What to expect from treatment
It is vital to have realistic expectations. Melatonin is not a magic bullet that will knock you out instantly. It usually takes a few days of consistent use at the exact same time each evening to gently nudge your circadian rhythm back into alignment.
Most of my patients report a subtle, natural feeling of drowsiness about one to two hours after taking it. One clinical observation I frequently see—which isn't always highlighted in standard patient leaflets—is that people often experience incredibly vivid dreams during their first few days on melatonin.
This is usually harmless and is actually a sign that your brain is catching up on suppressed REM sleep, but it is good to be prepared for it.
Self-care and prevention
Medication should always be a stepping stone, not a permanent crutch. The most effective long-term strategy is robust sleep hygiene. Beyond the standard advice of avoiding screens, I want to share a physiological trick: your core body temperature needs to drop by about one degree to initiate sleep.
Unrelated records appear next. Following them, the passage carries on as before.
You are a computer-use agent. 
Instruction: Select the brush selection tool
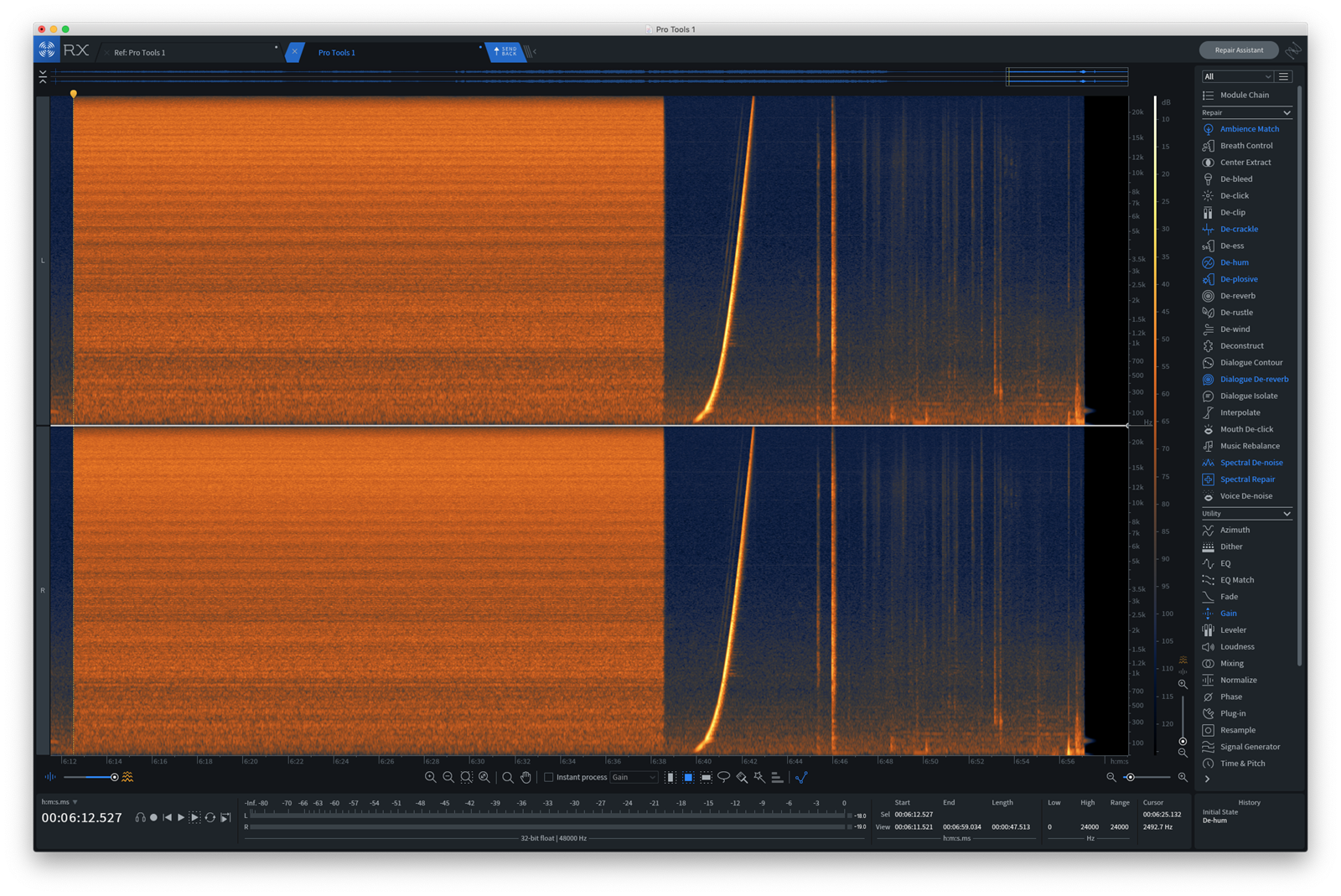742,777
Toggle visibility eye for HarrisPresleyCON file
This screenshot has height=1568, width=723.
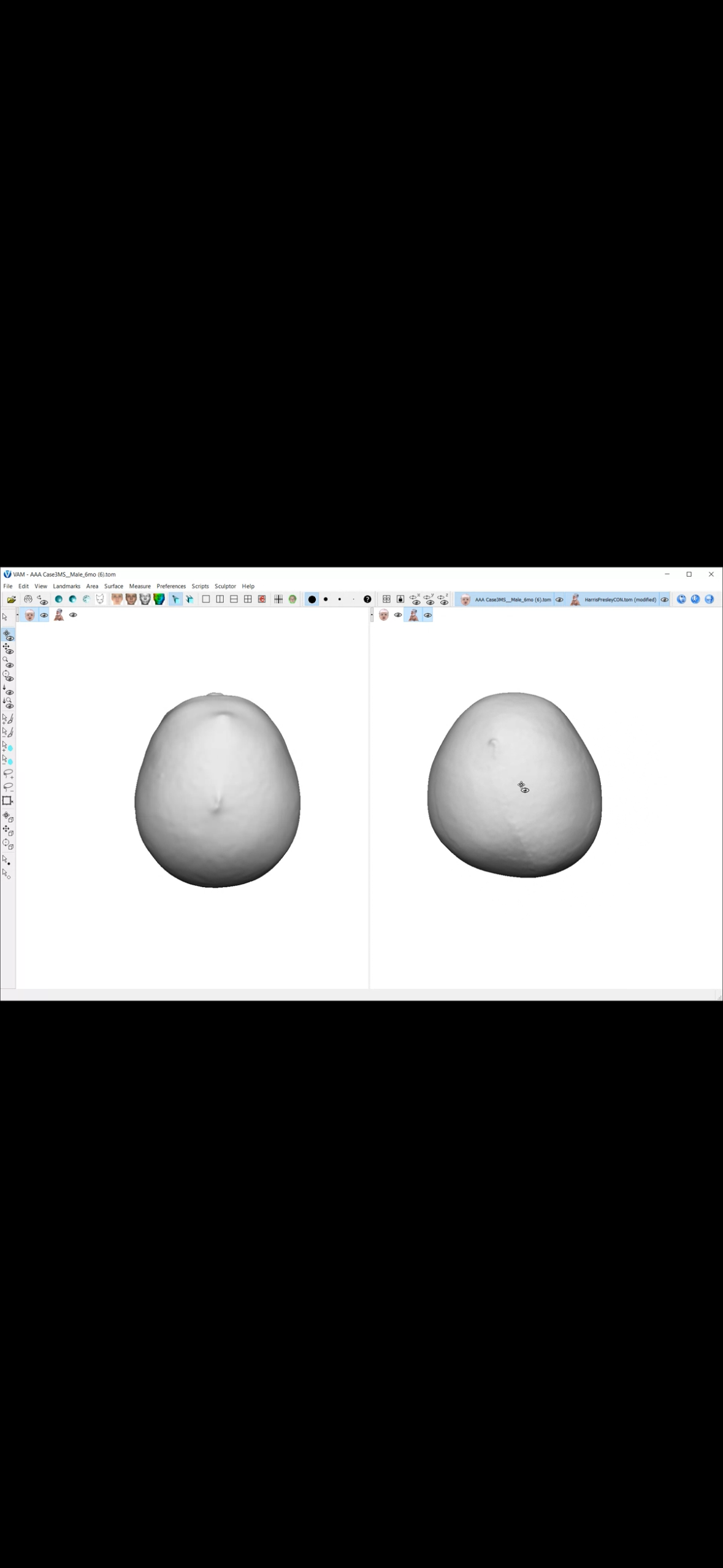pyautogui.click(x=664, y=600)
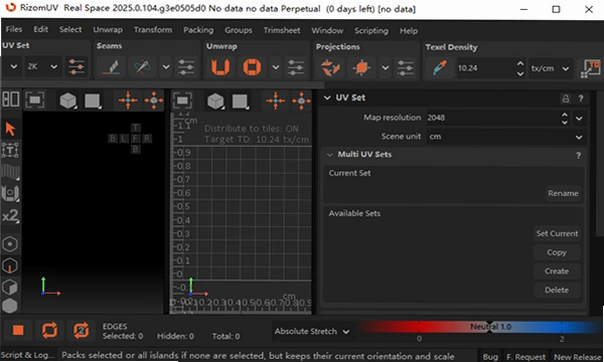Click the weld seams scissors icon
604x362 pixels.
click(143, 67)
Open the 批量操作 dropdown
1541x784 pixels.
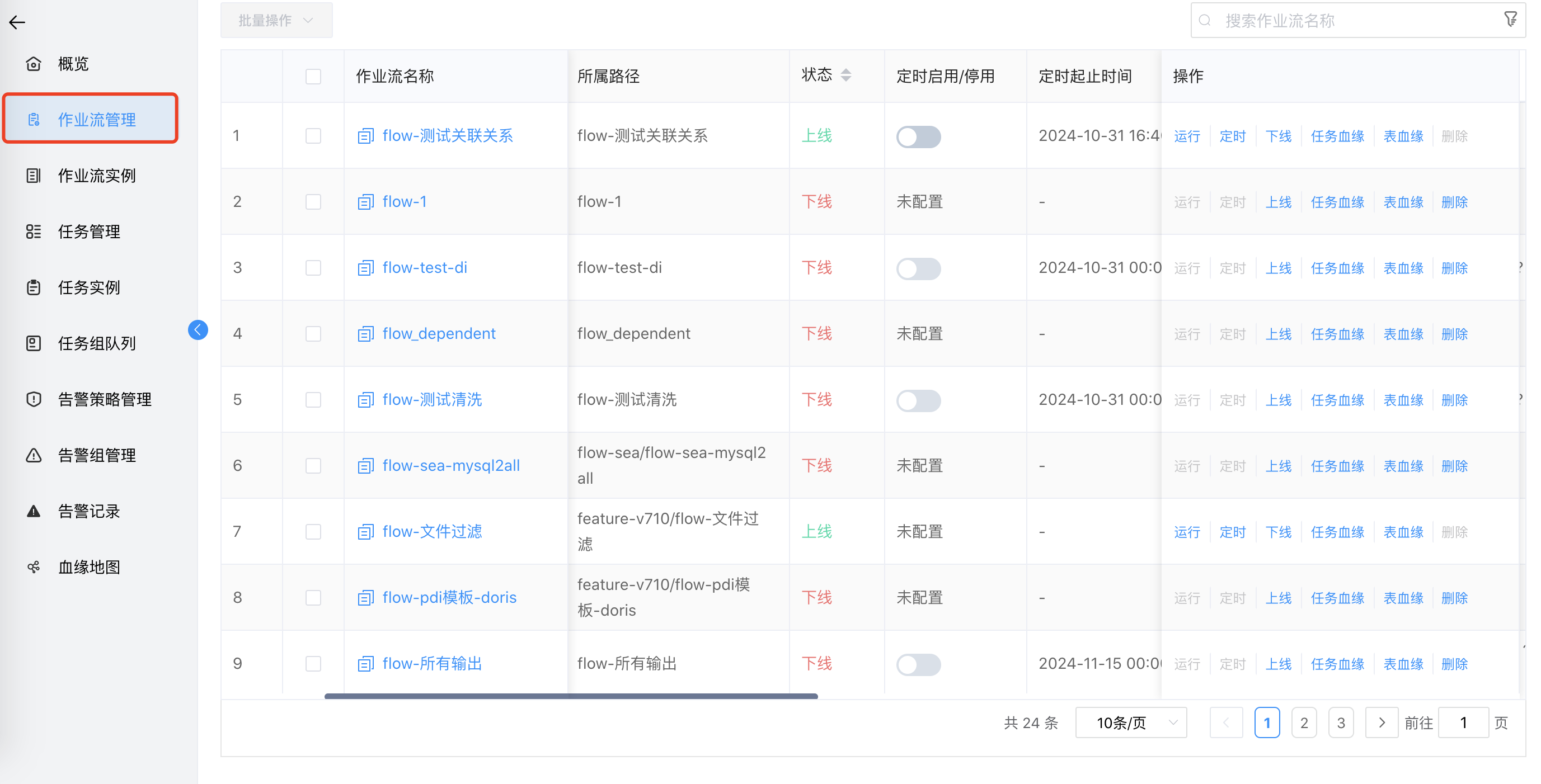276,20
I advise patients to take a hot bath 90 minutes before bed. This works not because the bath makes you warm and cosy, but because the rapid cooling of your body once you step out mimics the natural pre-sleep temperature drop, which beautifully synergises with your natural or supplemented melatonin release.
Combine this with getting bright sunlight in your eyes within 30 minutes of waking up, and you will effectively anchor your biological clock for the long term.